Catching Up on YouTube… Without Watching a Thing

Ever find yourself thinking “I should really catch up on [insert favorite YouTuber here]”, only to remember you don’t have time to sit through hours of video content? Yeah, same here.

So I built a tool.

🎯 The Problem:

Sometimes I want the content of a video, not the video itself. Especially for creators I follow who do commentary, education, or long-form analysis — I don’t need visuals, I need words. And YouTube’s transcript feature is great… until you try to use it across multiple videos.

💡 The Solution:

I wrote a Python app that lets you paste in a YouTube link — be it a single video, a playlist, or a whole channel — and it pulls down the transcripts for you automatically.
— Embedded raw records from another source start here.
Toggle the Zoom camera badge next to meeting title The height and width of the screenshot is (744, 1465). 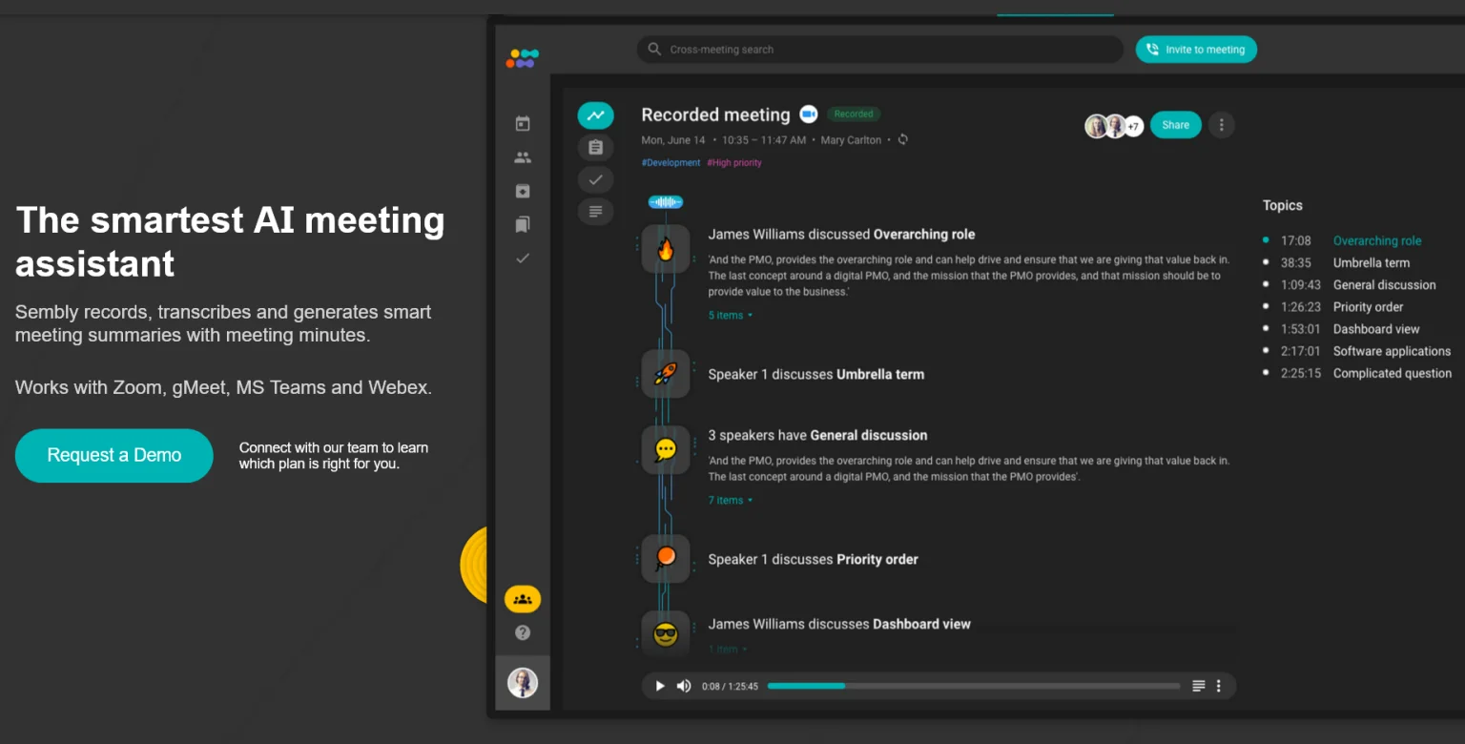[x=809, y=114]
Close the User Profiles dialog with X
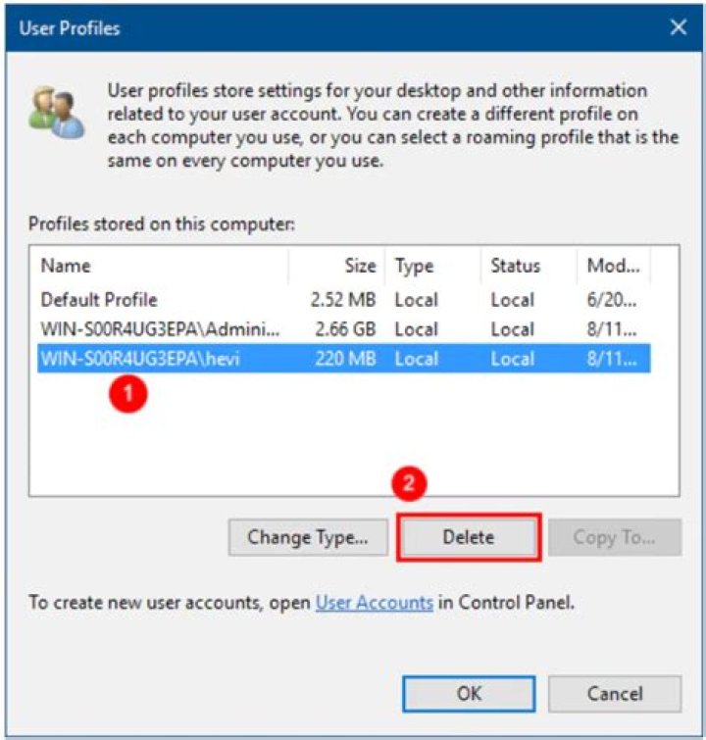Viewport: 706px width, 740px height. point(678,28)
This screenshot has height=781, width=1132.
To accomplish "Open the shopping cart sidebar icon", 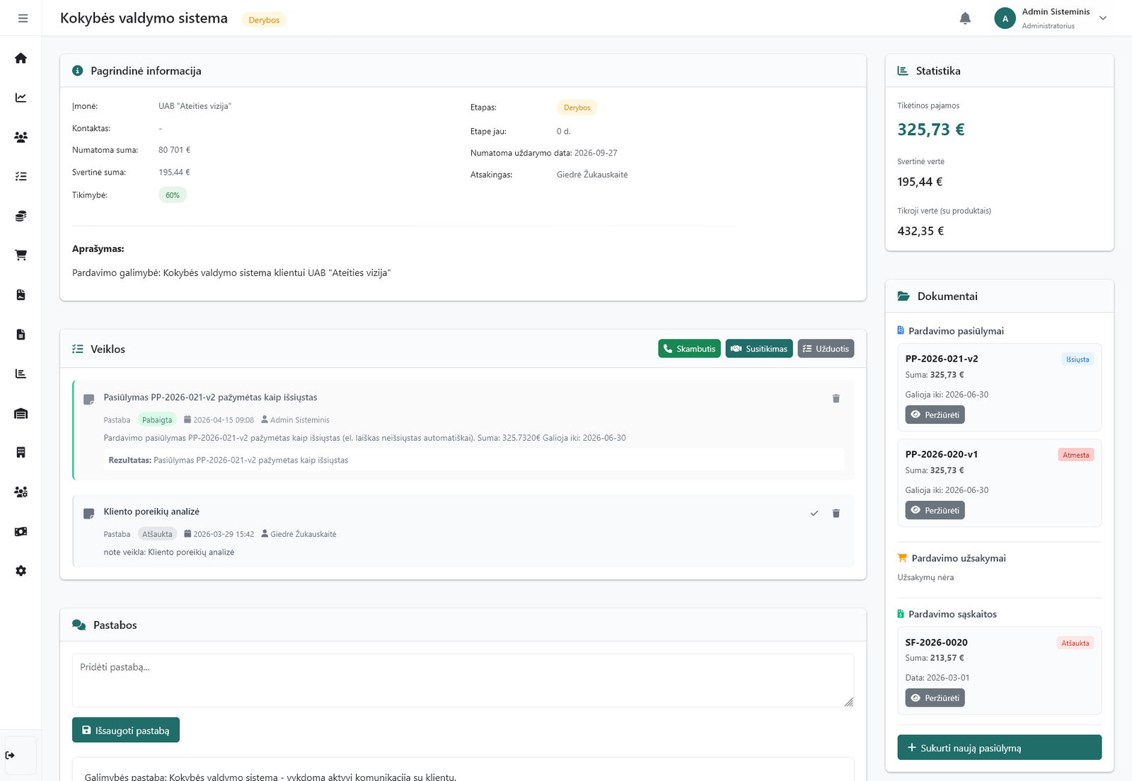I will pos(21,255).
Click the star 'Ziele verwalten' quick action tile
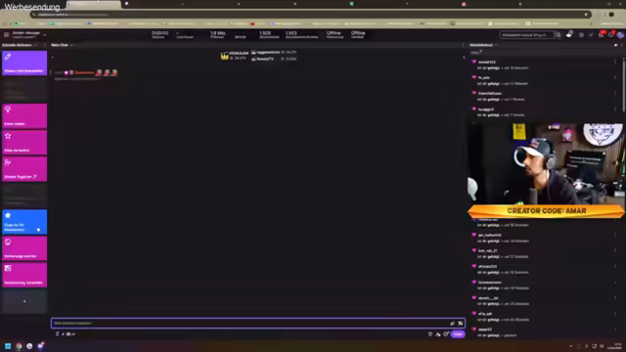The image size is (626, 352). [x=24, y=143]
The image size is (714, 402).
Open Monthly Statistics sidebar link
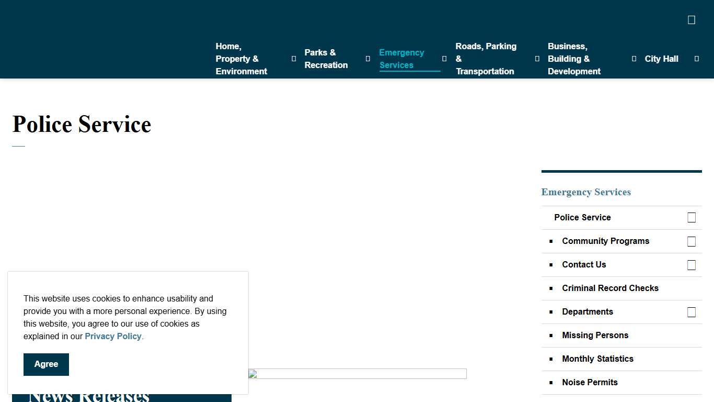pyautogui.click(x=597, y=359)
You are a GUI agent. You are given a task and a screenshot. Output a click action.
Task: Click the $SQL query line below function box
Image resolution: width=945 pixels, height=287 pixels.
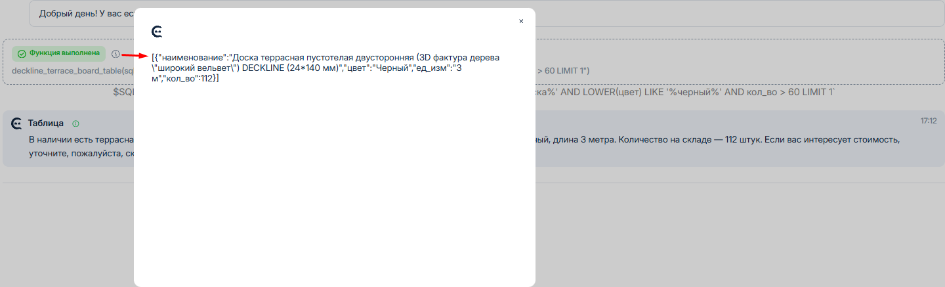click(x=123, y=92)
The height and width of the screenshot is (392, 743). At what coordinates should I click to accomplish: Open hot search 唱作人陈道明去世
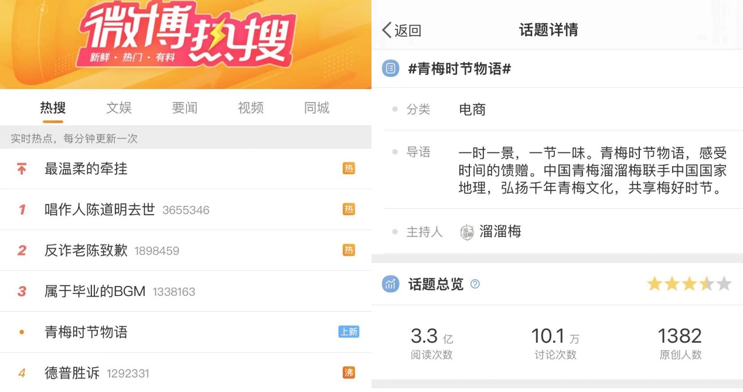coord(186,210)
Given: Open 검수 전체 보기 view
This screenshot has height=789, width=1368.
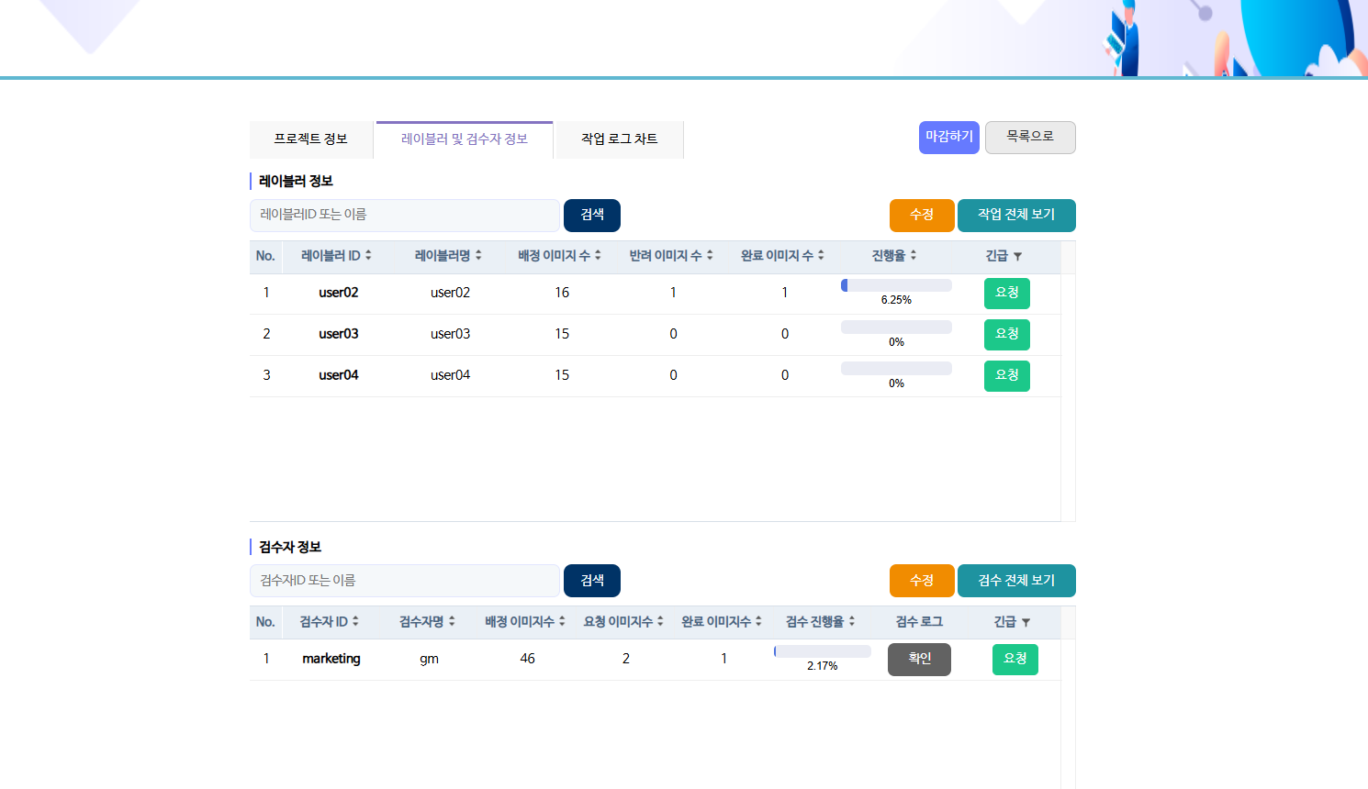Looking at the screenshot, I should [x=1015, y=581].
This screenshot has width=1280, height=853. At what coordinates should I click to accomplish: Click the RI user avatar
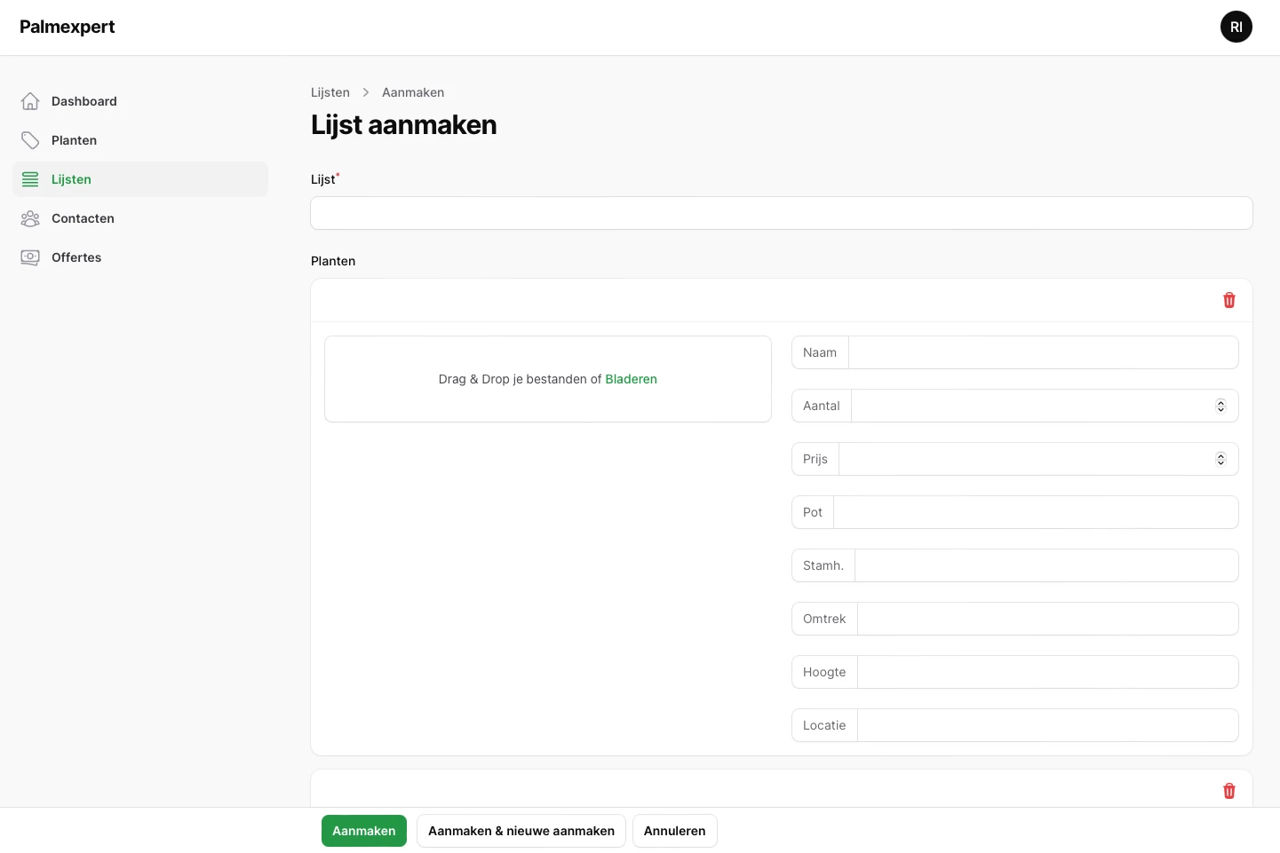coord(1236,27)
It’s got a simple graphical interface and a batch mode that saves all transcripts from a session into a single text file, so you can scroll through your backlog like you’re binge-reading newsletters.

You can find it here:
👉 https://github.com/jonwestfall/youtube-transcript-download

✨ Use Cases:

  • Skim through that playlist of lectures you meant to watch three months ago
  • Read commentary from your favorite political or cultural analyst while offline
  • Search for that one quote in a video without guessing the timestamp
  • Feed transcripts into your own personal LLM or summarizer if you’re into that sort of thing (I am)

⚙️ How It Works:

  • Open the app
  • Paste in a URL (video, playlist, or channel)
  • Select how many videos to process (for playlists and channels)
  • Let it run in the background — it’s threaded so it won’t freeze
  • Boom: transcripts saved as .txt files in your working folder

Each transcript is saved individually, but also combined into a single batch file with a timestamp so you can scroll them all at once. Or load them into an LLM for summarization!

No YouTube API key needed, no login, no nonsense.